**Description of the task**
Of all the lines in these entries, count those that contain "avec" and give only the total.

Supplied data START

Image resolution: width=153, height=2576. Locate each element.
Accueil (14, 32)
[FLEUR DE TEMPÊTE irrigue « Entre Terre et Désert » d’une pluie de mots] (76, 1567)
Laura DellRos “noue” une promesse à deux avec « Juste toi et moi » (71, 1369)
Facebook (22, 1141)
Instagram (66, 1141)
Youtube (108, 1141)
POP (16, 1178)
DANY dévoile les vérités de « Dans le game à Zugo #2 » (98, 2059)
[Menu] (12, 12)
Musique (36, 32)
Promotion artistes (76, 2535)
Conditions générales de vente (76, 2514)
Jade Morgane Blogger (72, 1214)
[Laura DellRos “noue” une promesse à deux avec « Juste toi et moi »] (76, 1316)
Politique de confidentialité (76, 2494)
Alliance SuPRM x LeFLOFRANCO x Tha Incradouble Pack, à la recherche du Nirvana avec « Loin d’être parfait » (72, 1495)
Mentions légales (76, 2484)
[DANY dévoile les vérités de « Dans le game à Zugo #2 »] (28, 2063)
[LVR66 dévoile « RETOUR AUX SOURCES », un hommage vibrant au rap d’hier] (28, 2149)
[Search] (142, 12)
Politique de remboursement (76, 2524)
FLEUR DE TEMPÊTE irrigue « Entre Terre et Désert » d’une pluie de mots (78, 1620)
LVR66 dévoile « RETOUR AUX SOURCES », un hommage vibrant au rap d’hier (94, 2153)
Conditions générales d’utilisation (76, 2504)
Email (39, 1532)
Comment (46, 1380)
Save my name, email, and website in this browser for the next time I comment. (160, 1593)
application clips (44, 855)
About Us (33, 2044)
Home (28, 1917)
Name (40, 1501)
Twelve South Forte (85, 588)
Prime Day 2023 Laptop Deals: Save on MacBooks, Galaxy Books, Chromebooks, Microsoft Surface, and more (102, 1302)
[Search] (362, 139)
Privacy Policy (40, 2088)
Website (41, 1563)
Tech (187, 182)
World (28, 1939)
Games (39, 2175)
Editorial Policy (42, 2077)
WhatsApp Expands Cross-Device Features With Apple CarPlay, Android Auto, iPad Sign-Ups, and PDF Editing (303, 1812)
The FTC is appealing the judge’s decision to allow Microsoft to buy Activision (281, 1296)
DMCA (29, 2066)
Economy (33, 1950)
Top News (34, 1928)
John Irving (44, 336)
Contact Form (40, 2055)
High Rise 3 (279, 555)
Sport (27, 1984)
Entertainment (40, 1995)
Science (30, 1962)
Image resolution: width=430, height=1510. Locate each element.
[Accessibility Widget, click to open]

Supplied data END

**Answer space**
3